** Work required **
Ignoring every picture, transcribe the data in full as it stands.

** Input **
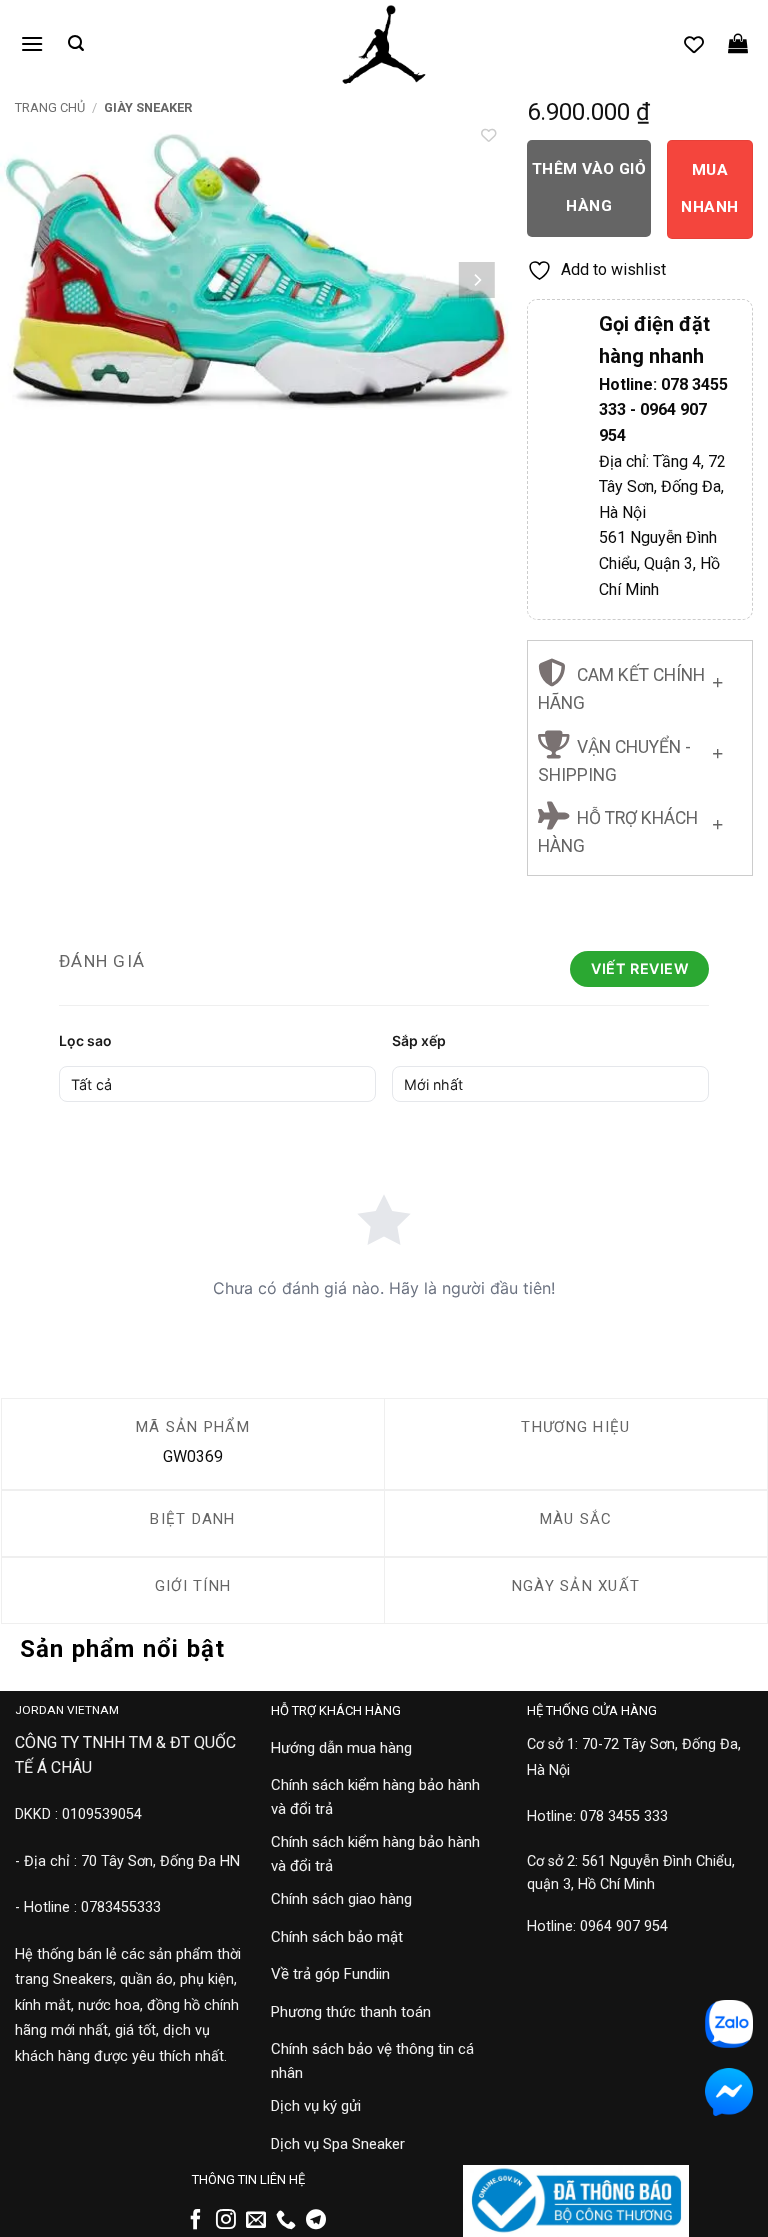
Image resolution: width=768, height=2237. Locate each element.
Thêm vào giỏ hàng (589, 187)
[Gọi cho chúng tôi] (286, 2221)
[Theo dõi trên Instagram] (226, 2221)
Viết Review (639, 968)
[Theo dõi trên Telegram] (316, 2221)
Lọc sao (85, 1040)
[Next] (477, 280)
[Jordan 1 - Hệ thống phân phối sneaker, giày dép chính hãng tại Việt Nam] (384, 45)
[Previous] (35, 280)
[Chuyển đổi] (717, 677)
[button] (32, 43)
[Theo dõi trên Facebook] (196, 2221)
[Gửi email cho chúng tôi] (256, 2221)
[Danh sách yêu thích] (694, 44)
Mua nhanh (709, 188)
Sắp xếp (419, 1040)
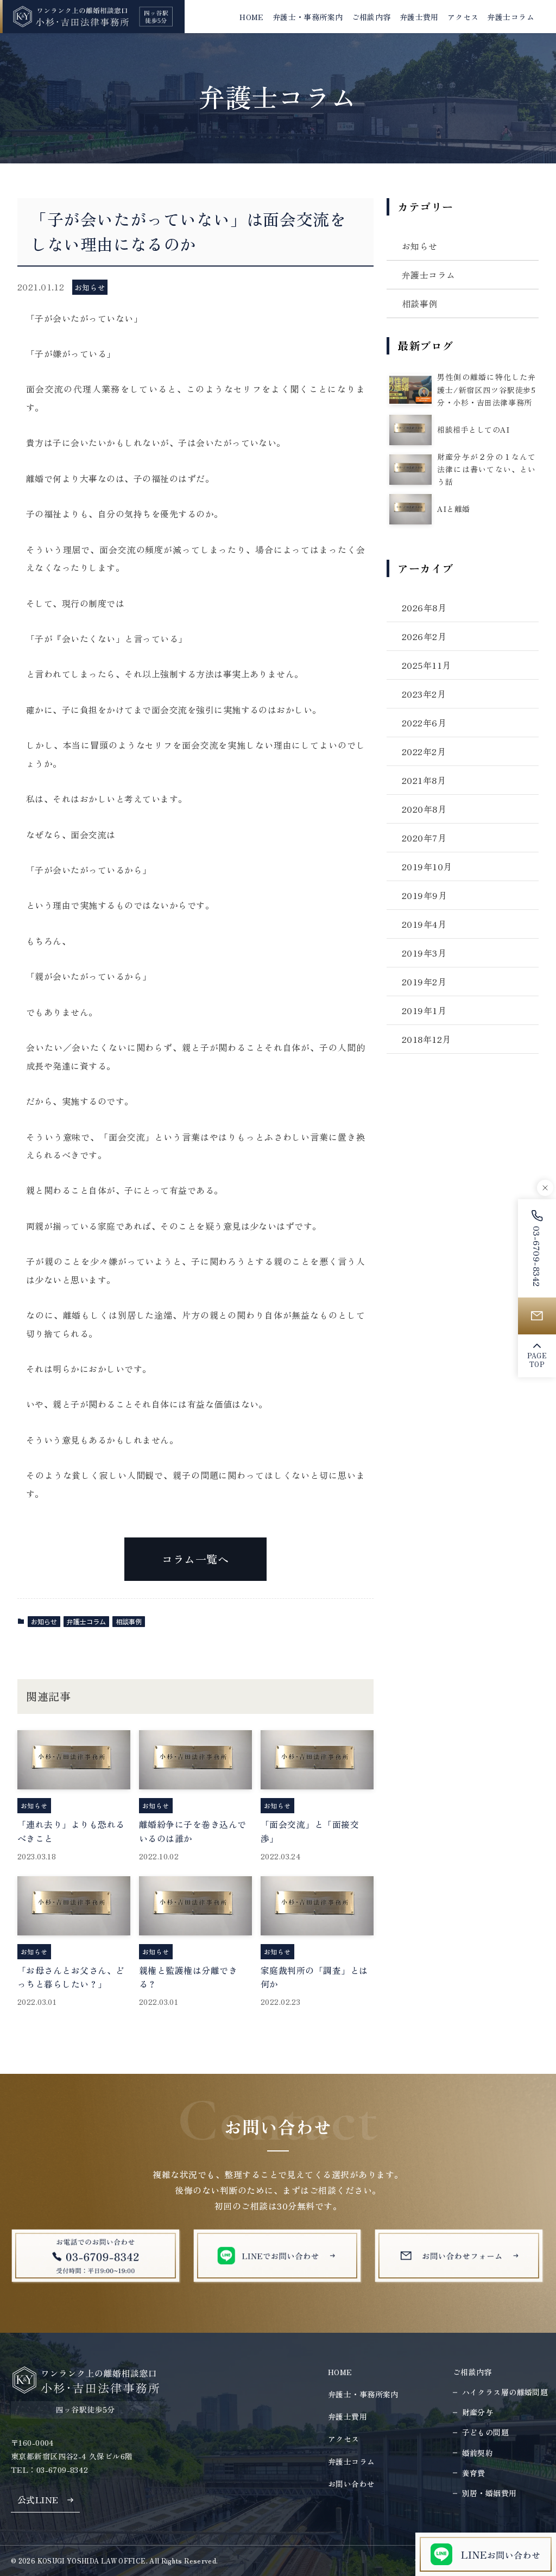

** Solution to this exercise **
Image resolution: width=768, height=2237. Locate each element.
Thêm vào giỏ hàng (589, 187)
[Gọi cho chúng tôi] (286, 2221)
[Theo dõi trên Instagram] (226, 2221)
Viết Review (639, 968)
[Theo dõi trên Telegram] (316, 2221)
Lọc sao (85, 1040)
[Next] (477, 280)
[Jordan 1 - Hệ thống phân phối sneaker, giày dép chính hãng tại Việt Nam] (384, 45)
[Previous] (35, 280)
[Chuyển đổi] (717, 677)
[button] (32, 43)
[Theo dõi trên Facebook] (196, 2221)
[Gửi email cho chúng tôi] (256, 2221)
[Danh sách yêu thích] (694, 44)
Mua nhanh (709, 188)
Sắp xếp (419, 1040)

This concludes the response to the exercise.